- What is expected
Lines to return, exactly: from the line with "[Delete selected dates] (483, 202)" to the line with "Tabla de talles (21, 2360)" in the entries below, both included.
─── Input data ───
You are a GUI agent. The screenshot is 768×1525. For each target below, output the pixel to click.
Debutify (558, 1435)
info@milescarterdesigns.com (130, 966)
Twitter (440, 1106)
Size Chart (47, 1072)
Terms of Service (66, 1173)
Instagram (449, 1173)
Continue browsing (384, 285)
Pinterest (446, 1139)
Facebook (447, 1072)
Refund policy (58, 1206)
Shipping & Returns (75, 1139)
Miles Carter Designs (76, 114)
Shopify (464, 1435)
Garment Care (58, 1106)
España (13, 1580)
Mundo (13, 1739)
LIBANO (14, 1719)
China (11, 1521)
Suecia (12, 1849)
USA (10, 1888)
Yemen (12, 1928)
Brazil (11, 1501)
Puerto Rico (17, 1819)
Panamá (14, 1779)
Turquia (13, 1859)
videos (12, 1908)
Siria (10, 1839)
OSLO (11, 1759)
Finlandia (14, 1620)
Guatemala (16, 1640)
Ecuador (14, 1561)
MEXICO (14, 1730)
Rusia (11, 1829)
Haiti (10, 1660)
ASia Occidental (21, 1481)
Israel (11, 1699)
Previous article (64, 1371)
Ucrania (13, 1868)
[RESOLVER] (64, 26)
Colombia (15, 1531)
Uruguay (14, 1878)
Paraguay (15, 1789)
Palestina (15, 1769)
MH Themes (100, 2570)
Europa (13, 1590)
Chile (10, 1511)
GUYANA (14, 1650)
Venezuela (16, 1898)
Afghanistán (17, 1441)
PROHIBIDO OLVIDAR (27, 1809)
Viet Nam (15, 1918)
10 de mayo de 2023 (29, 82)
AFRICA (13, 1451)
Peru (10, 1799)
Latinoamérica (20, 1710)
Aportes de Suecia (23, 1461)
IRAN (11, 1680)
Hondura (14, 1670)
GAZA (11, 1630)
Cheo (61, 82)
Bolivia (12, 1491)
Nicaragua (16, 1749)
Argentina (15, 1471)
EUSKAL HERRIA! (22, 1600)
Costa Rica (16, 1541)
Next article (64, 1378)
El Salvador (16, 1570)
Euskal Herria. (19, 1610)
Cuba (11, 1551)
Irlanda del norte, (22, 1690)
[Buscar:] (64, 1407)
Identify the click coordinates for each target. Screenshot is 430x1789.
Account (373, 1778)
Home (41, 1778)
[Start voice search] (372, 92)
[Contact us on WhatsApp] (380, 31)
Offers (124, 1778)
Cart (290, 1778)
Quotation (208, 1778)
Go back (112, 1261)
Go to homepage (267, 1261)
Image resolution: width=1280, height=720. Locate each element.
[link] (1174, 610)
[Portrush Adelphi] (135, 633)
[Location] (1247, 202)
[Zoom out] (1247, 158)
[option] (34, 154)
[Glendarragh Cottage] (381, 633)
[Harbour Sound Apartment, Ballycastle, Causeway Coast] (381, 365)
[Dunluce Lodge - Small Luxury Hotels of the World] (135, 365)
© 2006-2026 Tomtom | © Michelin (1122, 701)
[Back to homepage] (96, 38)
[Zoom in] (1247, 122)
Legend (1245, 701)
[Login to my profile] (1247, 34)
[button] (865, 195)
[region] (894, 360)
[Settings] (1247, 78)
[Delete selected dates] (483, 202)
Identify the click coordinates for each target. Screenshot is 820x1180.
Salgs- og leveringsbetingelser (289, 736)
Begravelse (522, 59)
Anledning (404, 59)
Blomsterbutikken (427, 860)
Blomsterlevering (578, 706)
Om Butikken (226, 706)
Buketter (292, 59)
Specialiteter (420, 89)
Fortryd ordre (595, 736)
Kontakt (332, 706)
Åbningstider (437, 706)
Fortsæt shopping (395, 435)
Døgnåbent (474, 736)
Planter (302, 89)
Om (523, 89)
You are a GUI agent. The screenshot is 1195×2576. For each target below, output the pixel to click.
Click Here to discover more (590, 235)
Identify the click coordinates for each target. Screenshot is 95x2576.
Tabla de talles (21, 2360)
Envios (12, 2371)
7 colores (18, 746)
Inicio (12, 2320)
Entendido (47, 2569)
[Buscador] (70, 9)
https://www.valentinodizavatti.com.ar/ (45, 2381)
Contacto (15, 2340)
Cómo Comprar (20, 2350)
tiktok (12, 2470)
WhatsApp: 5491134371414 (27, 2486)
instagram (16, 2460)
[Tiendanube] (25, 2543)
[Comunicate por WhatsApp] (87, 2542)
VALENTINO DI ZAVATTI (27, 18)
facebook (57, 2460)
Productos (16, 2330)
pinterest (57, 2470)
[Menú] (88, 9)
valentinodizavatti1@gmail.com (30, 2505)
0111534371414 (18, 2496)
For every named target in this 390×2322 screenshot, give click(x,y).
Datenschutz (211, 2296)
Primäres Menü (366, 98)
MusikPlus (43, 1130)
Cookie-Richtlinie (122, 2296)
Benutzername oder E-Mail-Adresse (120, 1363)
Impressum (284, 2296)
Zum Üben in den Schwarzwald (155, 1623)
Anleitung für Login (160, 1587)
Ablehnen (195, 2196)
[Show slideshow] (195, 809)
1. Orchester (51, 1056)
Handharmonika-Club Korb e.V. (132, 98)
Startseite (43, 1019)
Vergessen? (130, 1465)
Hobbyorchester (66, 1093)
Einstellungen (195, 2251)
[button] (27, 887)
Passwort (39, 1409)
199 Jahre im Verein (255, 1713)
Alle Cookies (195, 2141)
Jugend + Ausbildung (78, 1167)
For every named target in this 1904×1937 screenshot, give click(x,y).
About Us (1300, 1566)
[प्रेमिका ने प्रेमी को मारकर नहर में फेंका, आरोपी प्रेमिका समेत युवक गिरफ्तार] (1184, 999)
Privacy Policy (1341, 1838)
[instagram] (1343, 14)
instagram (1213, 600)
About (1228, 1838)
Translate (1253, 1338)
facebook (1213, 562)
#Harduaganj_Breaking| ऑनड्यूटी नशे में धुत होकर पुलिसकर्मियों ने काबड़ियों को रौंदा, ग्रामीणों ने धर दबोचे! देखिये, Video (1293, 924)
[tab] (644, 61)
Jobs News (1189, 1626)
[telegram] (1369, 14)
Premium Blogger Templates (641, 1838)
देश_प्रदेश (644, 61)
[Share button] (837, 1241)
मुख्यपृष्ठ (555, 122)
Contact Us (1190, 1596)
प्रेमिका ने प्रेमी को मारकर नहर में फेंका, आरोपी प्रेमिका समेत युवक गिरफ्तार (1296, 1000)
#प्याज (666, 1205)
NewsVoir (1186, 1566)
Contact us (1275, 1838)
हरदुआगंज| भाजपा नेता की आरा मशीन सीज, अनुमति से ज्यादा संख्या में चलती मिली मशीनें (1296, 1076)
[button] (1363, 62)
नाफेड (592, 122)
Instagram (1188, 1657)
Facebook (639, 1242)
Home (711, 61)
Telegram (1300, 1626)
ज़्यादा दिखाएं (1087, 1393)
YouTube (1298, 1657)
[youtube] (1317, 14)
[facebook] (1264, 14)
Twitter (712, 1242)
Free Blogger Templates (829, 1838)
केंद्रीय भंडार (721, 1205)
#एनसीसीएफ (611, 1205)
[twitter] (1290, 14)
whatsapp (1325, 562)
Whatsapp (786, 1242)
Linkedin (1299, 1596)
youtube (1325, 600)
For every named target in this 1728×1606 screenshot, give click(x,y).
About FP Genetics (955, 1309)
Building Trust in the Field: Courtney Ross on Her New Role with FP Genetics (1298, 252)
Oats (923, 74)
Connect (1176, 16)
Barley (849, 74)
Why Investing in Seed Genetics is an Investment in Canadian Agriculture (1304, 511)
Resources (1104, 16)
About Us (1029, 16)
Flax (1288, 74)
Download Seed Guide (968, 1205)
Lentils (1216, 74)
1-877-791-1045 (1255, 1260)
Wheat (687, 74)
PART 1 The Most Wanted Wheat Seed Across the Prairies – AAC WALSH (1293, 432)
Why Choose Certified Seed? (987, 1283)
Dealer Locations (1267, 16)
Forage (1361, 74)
───
- Solution for this problem
[Delete selected dates] (483, 202)
Identify the click coordinates for each target. Screenshot is 820x1180.
Salgs- og leveringsbetingelser (289, 736)
Begravelse (522, 59)
Anledning (404, 59)
Blomsterbutikken (427, 860)
Blomsterlevering (578, 706)
Om Butikken (226, 706)
Buketter (292, 59)
Specialiteter (420, 89)
Fortryd ordre (595, 736)
Kontakt (332, 706)
Åbningstider (437, 706)
Fortsæt shopping (395, 435)
Døgnåbent (474, 736)
Planter (302, 89)
Om (523, 89)
You are a GUI agent. The screenshot is 1195×2576. For each target below, output the pixel to click.
Click Here to discover more (590, 235)
Identify the click coordinates for each target. Screenshot is 95x2576.
Tabla de talles (21, 2360)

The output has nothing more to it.